• **TASK DETAILS**
Pull each line containing "agent" out of the listing below.

• **PROVIDED ENTRIES**
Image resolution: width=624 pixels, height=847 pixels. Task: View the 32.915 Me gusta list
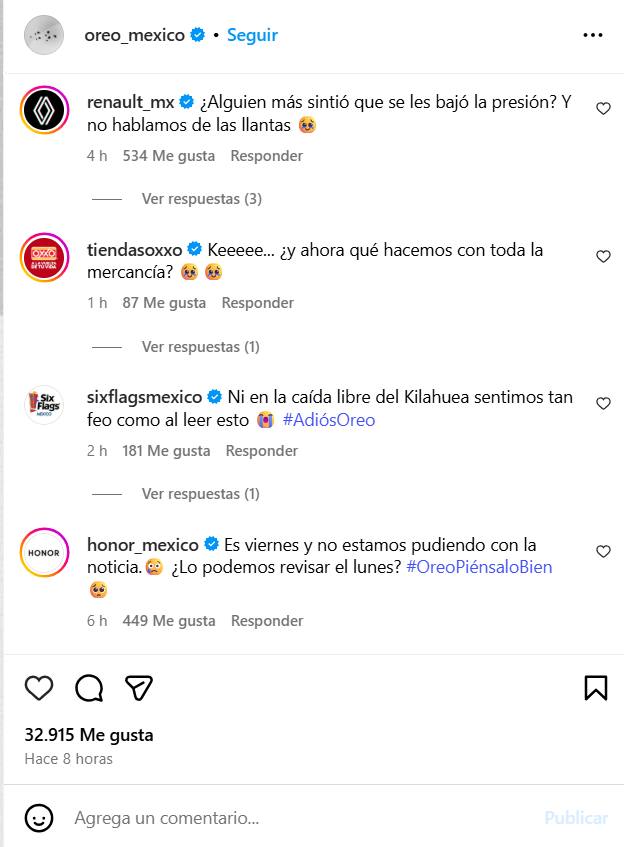click(x=89, y=735)
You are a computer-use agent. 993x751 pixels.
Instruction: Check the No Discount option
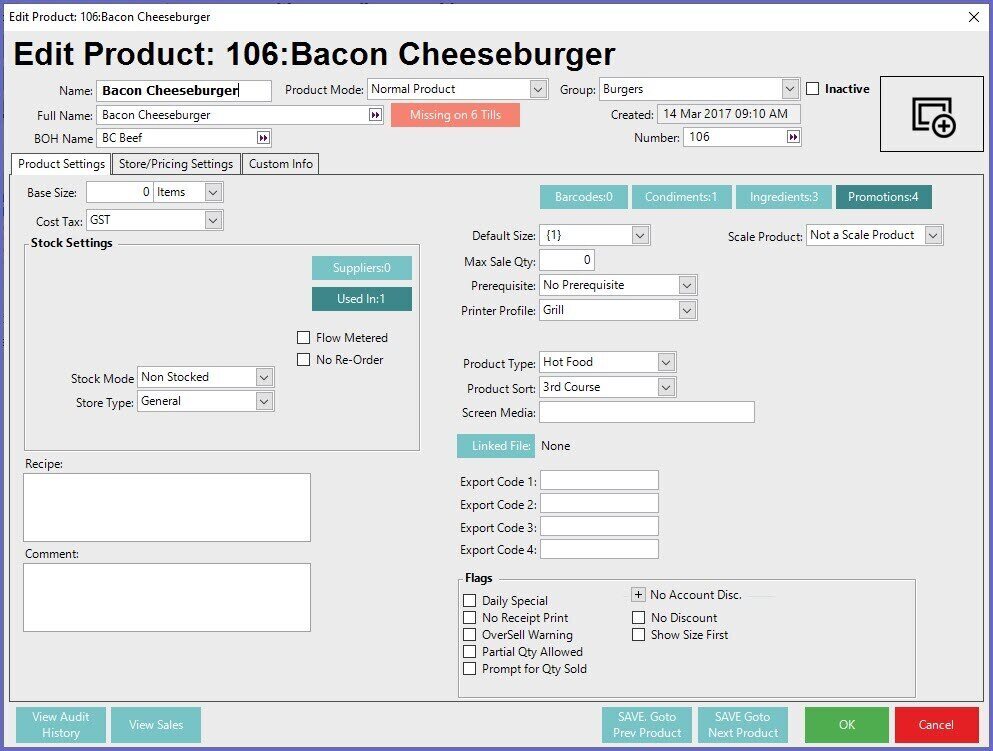click(638, 618)
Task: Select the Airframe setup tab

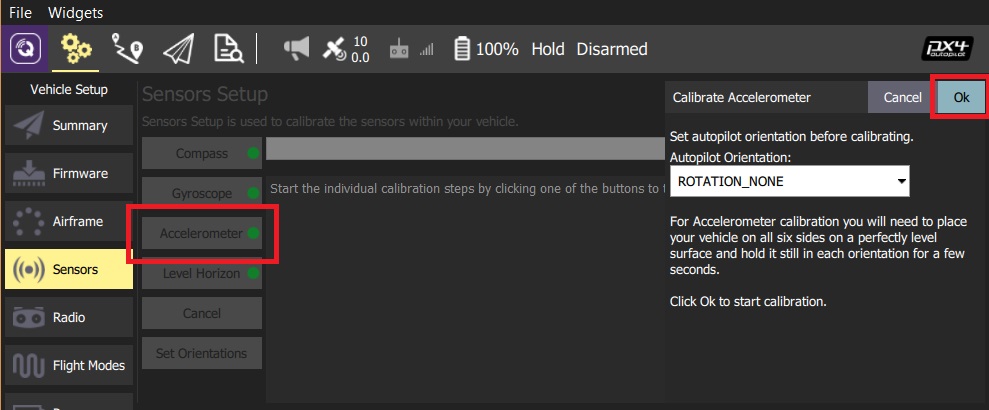Action: click(67, 222)
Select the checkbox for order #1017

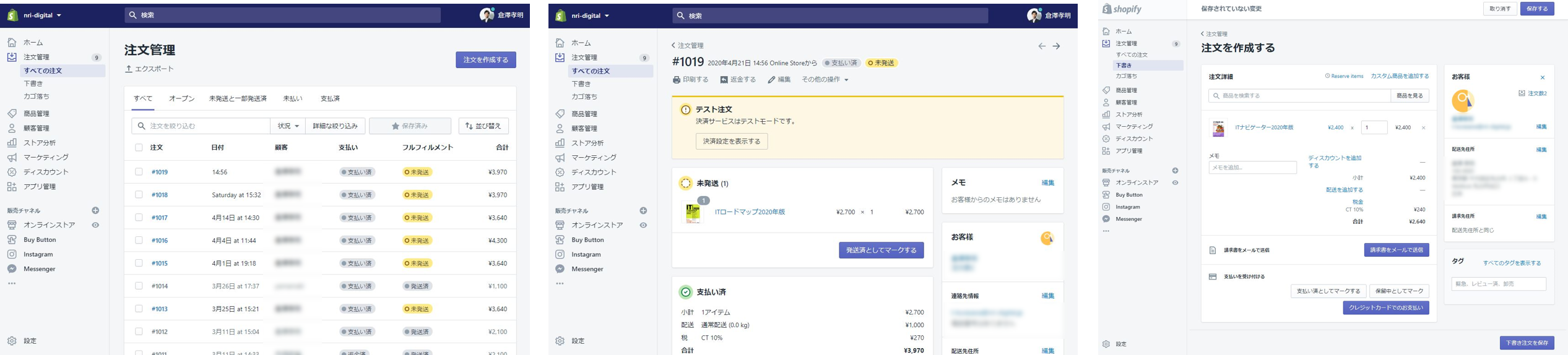pyautogui.click(x=139, y=218)
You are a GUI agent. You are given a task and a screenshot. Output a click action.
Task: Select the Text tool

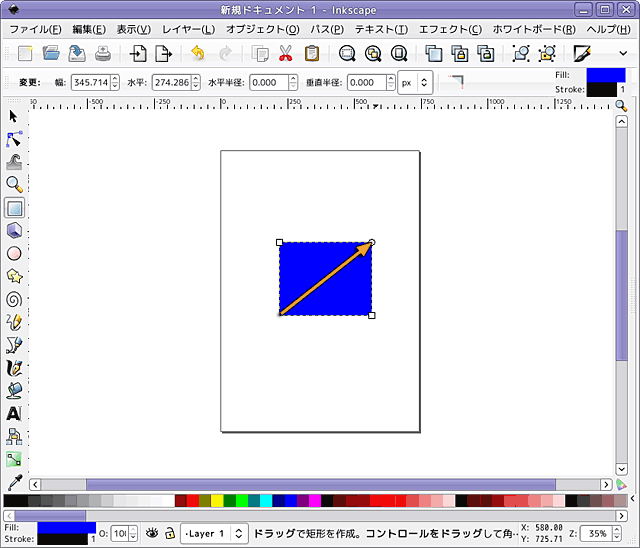[x=14, y=413]
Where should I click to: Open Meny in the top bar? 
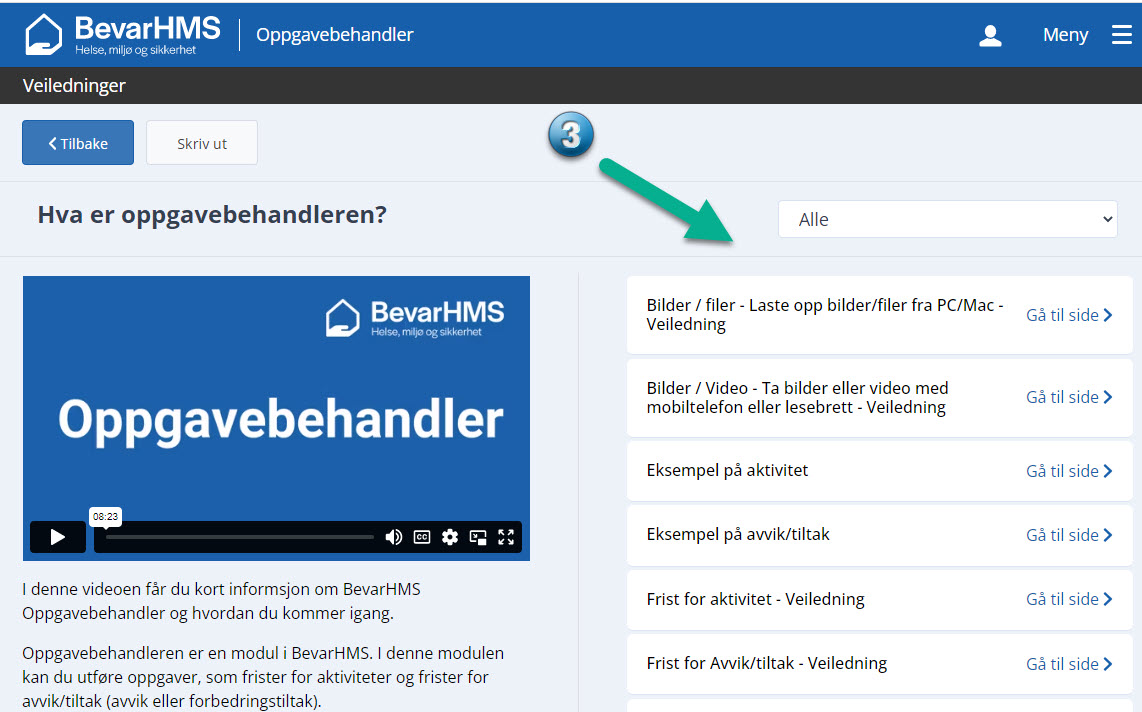point(1065,35)
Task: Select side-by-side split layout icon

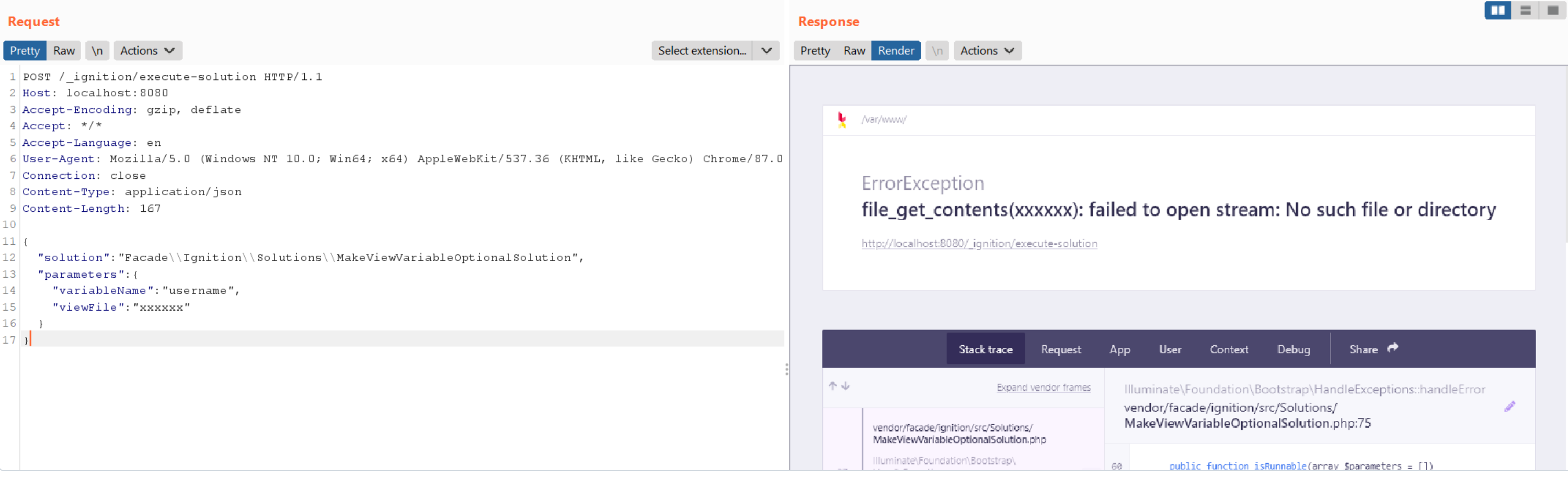Action: tap(1497, 10)
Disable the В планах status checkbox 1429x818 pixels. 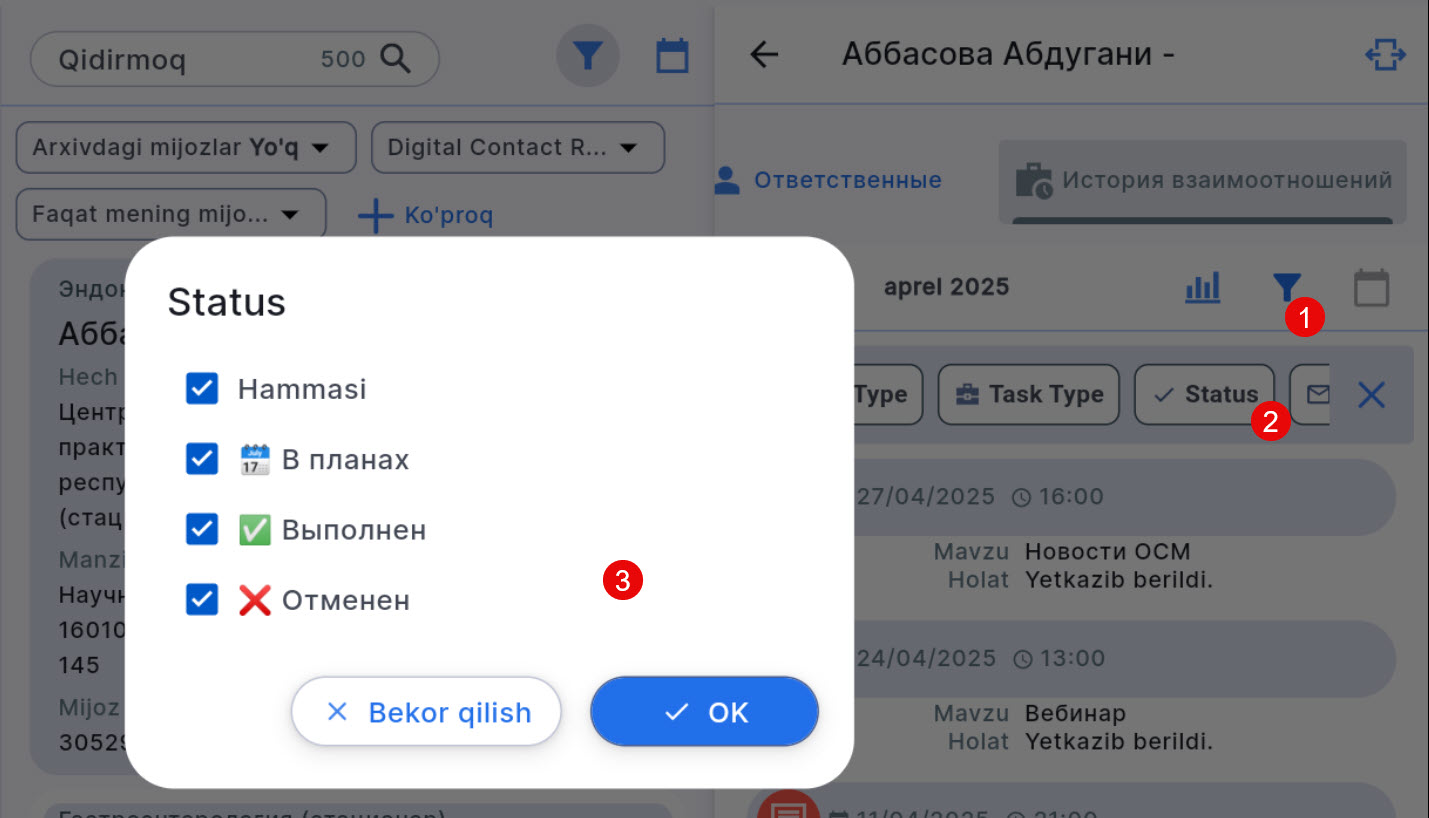pyautogui.click(x=202, y=459)
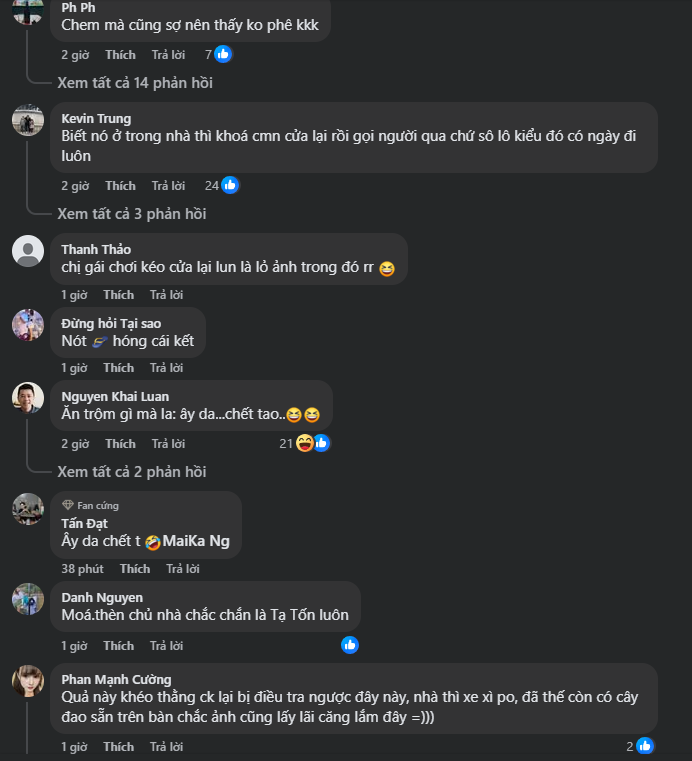
Task: Click like reaction icon on Kevin Trung's comment
Action: [x=230, y=185]
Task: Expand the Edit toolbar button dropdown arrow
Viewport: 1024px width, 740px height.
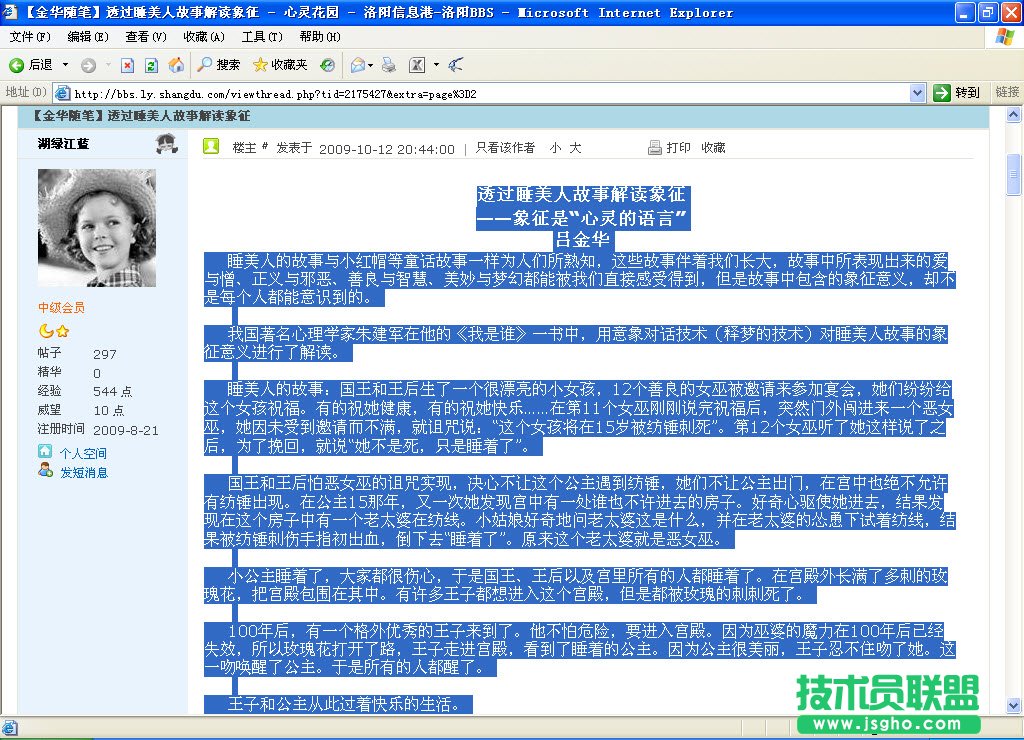Action: pos(436,65)
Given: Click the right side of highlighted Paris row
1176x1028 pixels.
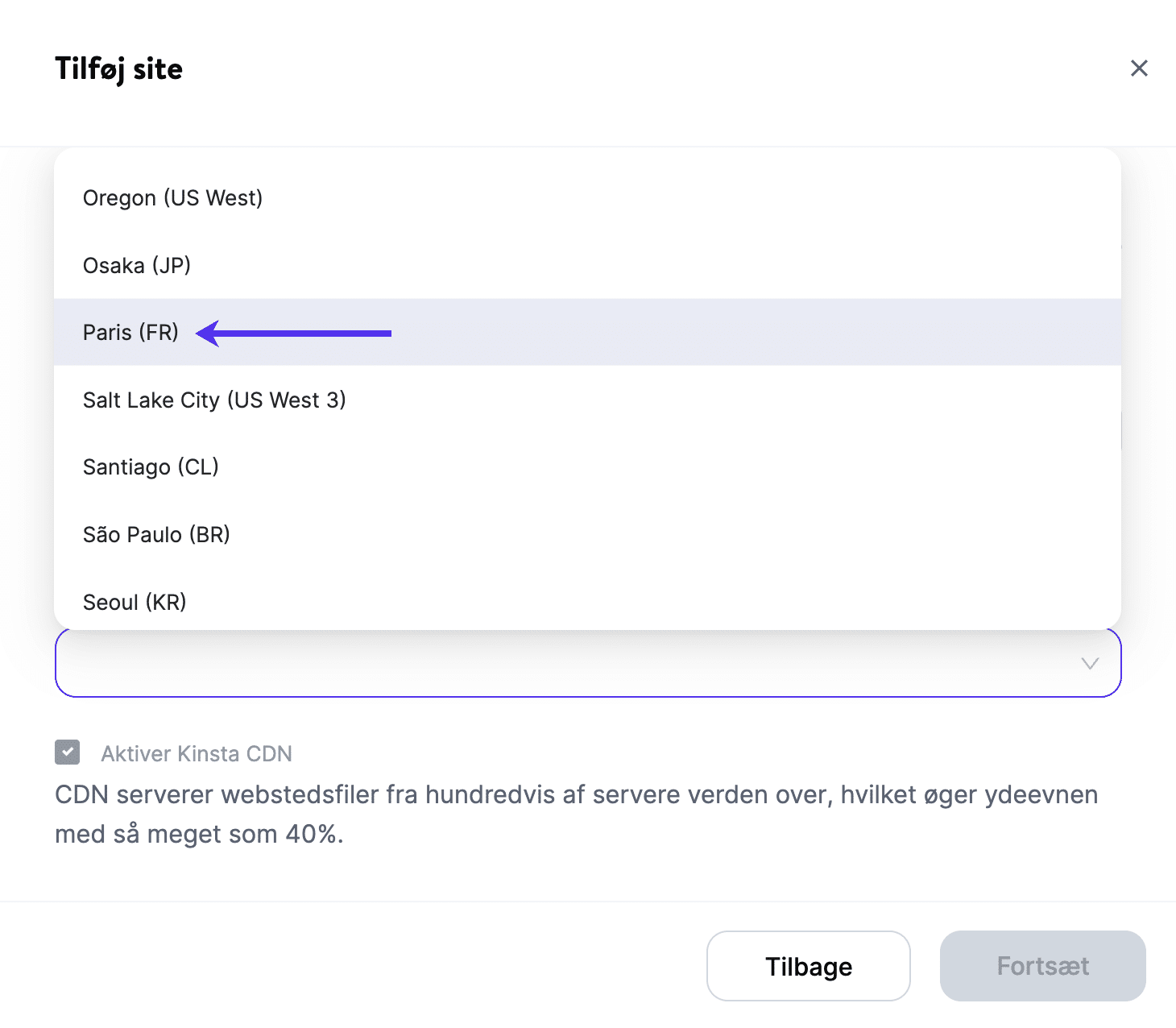Looking at the screenshot, I should click(x=805, y=333).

• **WRITTEN REPLY**
You are a computer-use agent. 993x751 pixels.
You are a GUI agent. You are given a task and a screenshot. Output a click action.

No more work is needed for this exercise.